Дебора также встретилась с Кидвеллом, который сказал, чтобы она не тревожилась, и пообещал, что больница будет бороться с Кофилдом. Так оно и было. В конце концов судебное разбирательство было прекращено, однако все его участники были напуганы. Группа в больнице Хопкинса, члены которой собирались почтить память Генриетты, услышав о деле Кофилда, не поднимая шума, отказалась от своей идеи, и они никогда не говорили Лаксам, что вообще думали об этом.
Спустя годы я беседовала с патологоанатомом Гровером Хатчинсом — одним из тех, против кого подал иск Кофилд. Он покачал головой и сказал: «Все это было очень печально. Они хотели какого-то признания для Генриетты, но затем начались опасные дела с этим Кофилдом. Он говорил, что семья подозревает больницу Хопкинса бог знает в чем, и в итоге они [сотрудники больницы] решили, что лучше всего будет „оставить в покое спящих собак“, и не связываться ни с чем, что имеет отношение к Лаксам».
Джо Энн Роджерс, представитель по связям с прессой больницы Джона Хопкинса, сказала мне, что больница никогда не предпринимала официальных шагов для того, чтобы почтить память Генриетты. «Это были индивидуальные усилия, может быть, одного или двух человек, и когда они прекратились, то это дело тоже прекратилось. Оно никогда не было инициативой со стороны нашего учреждения».
Хотя повестки в суд и перестали приходить, Дебора не верила, что эта тяжба действительно закончилась. Она не могла избавиться от мысли, что Кофилд мог послать людей к ее дому украсть Библию ее матери или локон волос, который был спрятан между страниц. Или он мог попытаться выкрасть клетки Деборы, решив, что они могут быть столь же ценными, что и клетки Генриетты.
Дебора перестала проверять свой почтовый ящик и почти не выходила из дома, кроме как на работу водителем школьного автобуса для детей-инвалидов. Потом произошел странный несчастный случай: на нее напал сидевший в автобусе подросток. Он бросился на нее сверху, начал бить и царапать, пока в автобус не вбежали двое мужчин и не вытащили его на улицу. Спустя несколько дней тот же мальчик опять накинулся на нее, но на этот раз он повредил Деборе несколько позвоночных дисков.

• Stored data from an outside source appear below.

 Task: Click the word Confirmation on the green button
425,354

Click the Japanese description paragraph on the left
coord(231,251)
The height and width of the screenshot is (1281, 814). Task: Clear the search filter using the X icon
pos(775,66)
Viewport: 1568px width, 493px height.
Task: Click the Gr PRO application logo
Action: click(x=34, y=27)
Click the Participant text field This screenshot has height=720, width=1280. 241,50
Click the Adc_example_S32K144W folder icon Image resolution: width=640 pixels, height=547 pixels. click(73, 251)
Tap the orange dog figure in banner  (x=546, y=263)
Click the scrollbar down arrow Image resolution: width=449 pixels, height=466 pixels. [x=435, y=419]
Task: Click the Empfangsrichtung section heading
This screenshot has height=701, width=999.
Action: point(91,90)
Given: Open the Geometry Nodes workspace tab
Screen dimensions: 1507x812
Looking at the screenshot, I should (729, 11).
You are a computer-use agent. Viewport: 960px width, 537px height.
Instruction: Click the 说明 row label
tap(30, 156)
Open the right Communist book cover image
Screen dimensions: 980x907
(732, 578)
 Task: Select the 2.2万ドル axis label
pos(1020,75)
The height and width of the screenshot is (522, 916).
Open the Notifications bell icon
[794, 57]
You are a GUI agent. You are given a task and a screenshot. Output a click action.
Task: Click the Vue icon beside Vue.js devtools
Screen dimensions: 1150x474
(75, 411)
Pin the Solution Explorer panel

Дебора попросила мужа повесить на окна темные занавески и перестала отвечать на телефонные звонки. Так, через полтора года после окончания дела Кофилда, сидя в темной гостиной своего дома, она, наконец, начала читать и перечитывать медицинские записи своей матери, где подробно описывалась ее смерть. Также Дебора впервые узнала, что ее сестру отправили в психиатрическую больницу в Краунсвилле.
Она стала переживать, что с сестрой в этой больнице случилось что-то плохое. «Может быть, ее использовали для каких-нибудь исследований, как нашу мать», — думала Дебора. Она позвонила в Краунсвилл и попросила копию записей Эльси, но ей ответили, что большая часть документов, датированных до 1955 года — года смерти Эльси — была уничтожена. Дебора немедленно заподозрила, что больница в Краунсвилле скрывает информацию о ее сестре, точно так же как — она все еще верила в это — больница Хопкинса скрывает информацию о Генриетте.
Спустя несколько часов после звонка в Краунсвилл Дебора потеряла способность ориентироваться, возникли затруднения с дыханием. Затем появилась крапивница — красные пятна покрыли ее лицо, шею, тело и даже ступни ног. Она обратилась к врачу со словами: «Все случившееся с матерью и сестрой расшатывает мои нервы», на что врач сказал, что у нее так сильно подскочило давление, что чуть не случился инсульт.